WHAT IS REQUIRED | Print the lines of the records below from the line with "How do I perform: Click" up to and including the line with "click(803, 80)", leaving out the pictures.

GIVEN DATA |
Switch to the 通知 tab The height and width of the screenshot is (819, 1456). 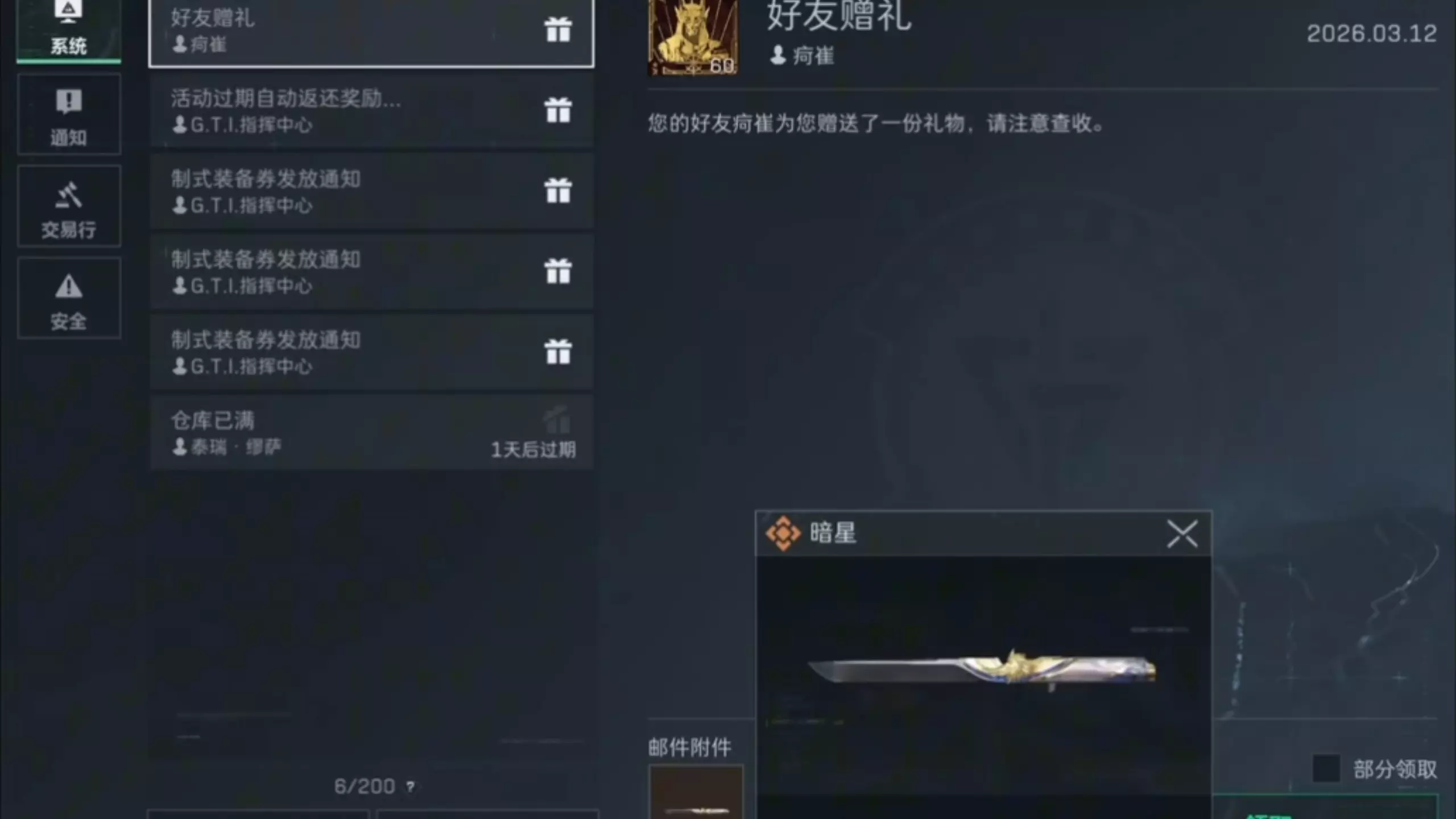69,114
...
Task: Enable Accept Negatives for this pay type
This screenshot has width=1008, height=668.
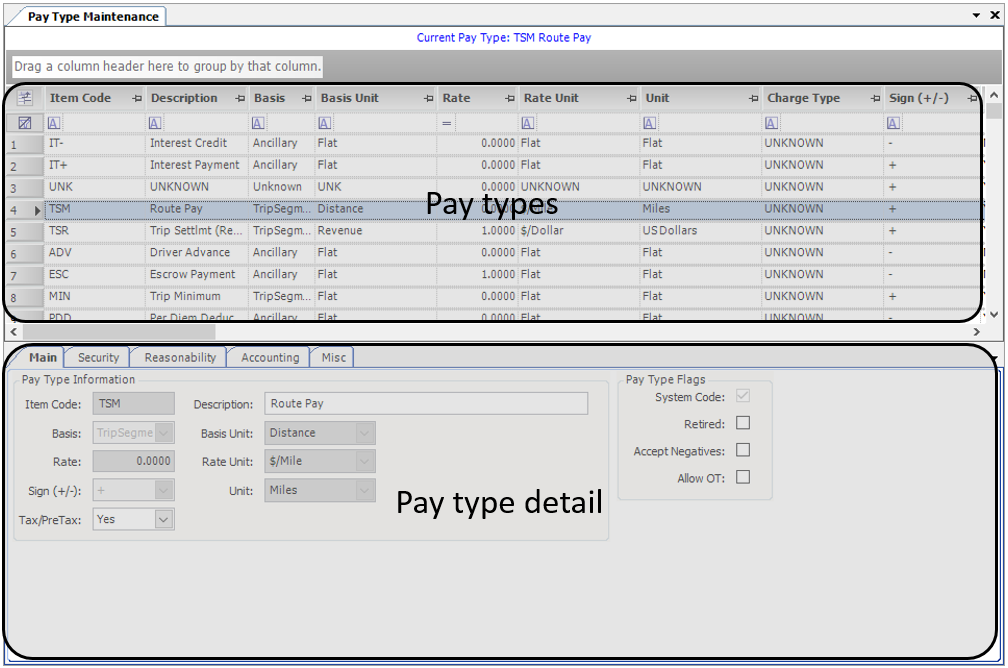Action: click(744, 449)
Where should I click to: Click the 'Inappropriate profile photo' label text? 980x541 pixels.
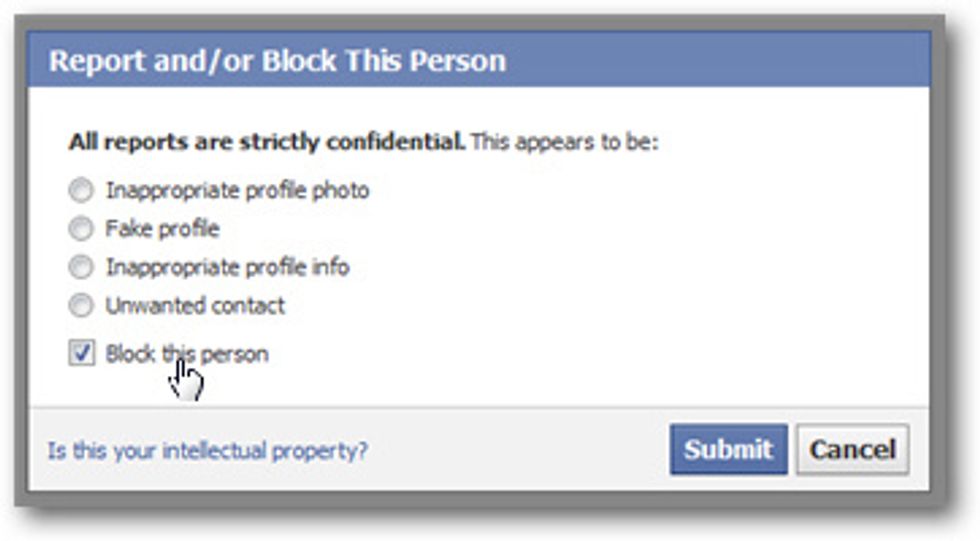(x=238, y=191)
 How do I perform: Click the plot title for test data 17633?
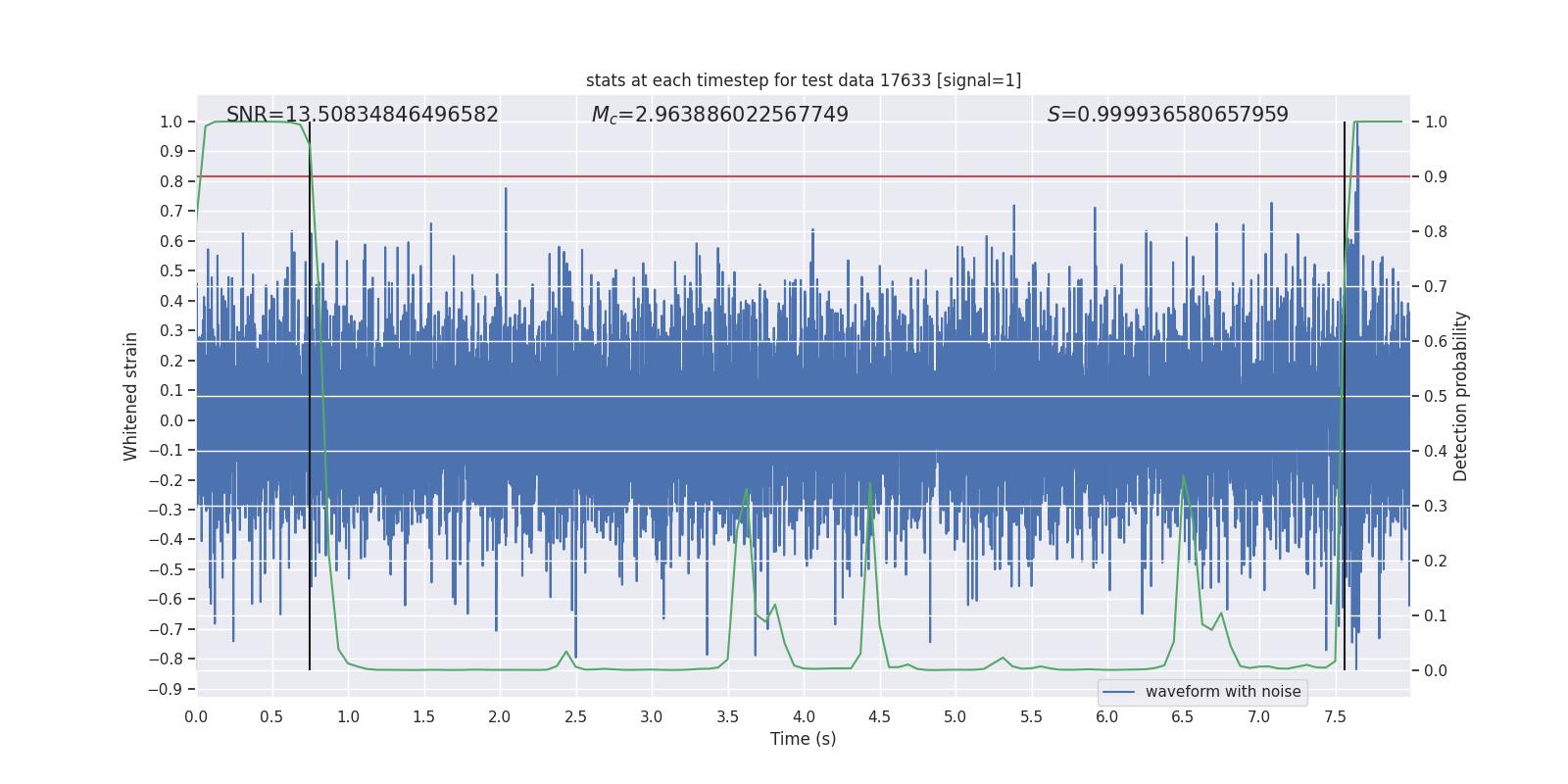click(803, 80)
--
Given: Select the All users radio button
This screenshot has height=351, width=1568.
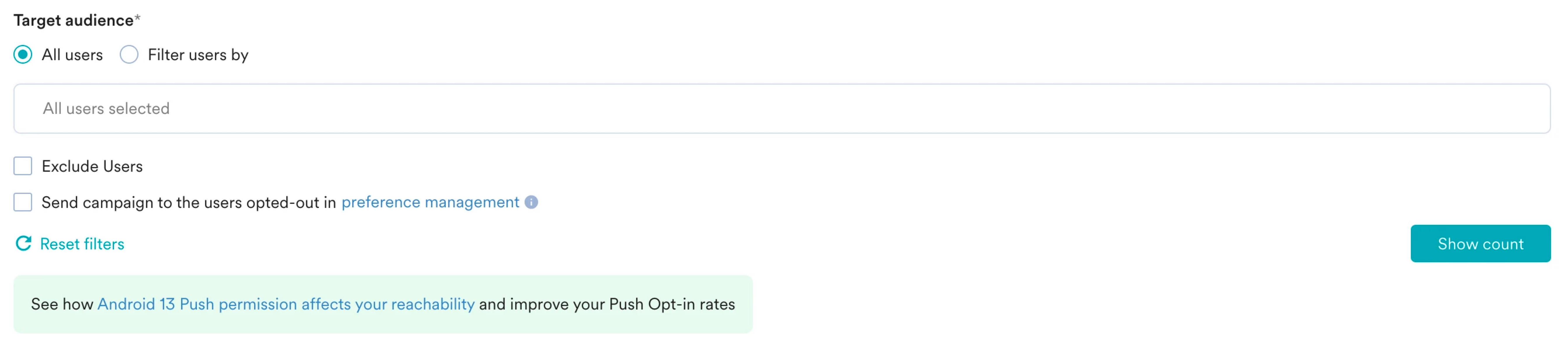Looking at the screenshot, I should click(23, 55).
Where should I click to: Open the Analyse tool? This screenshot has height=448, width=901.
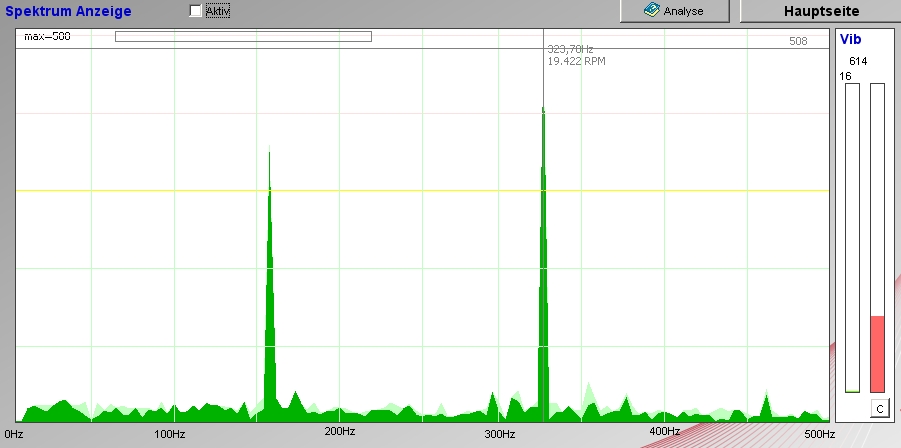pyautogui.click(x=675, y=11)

TASK SOLUTION |
 How do I perform: Click the plot title for test data 17633?
click(803, 80)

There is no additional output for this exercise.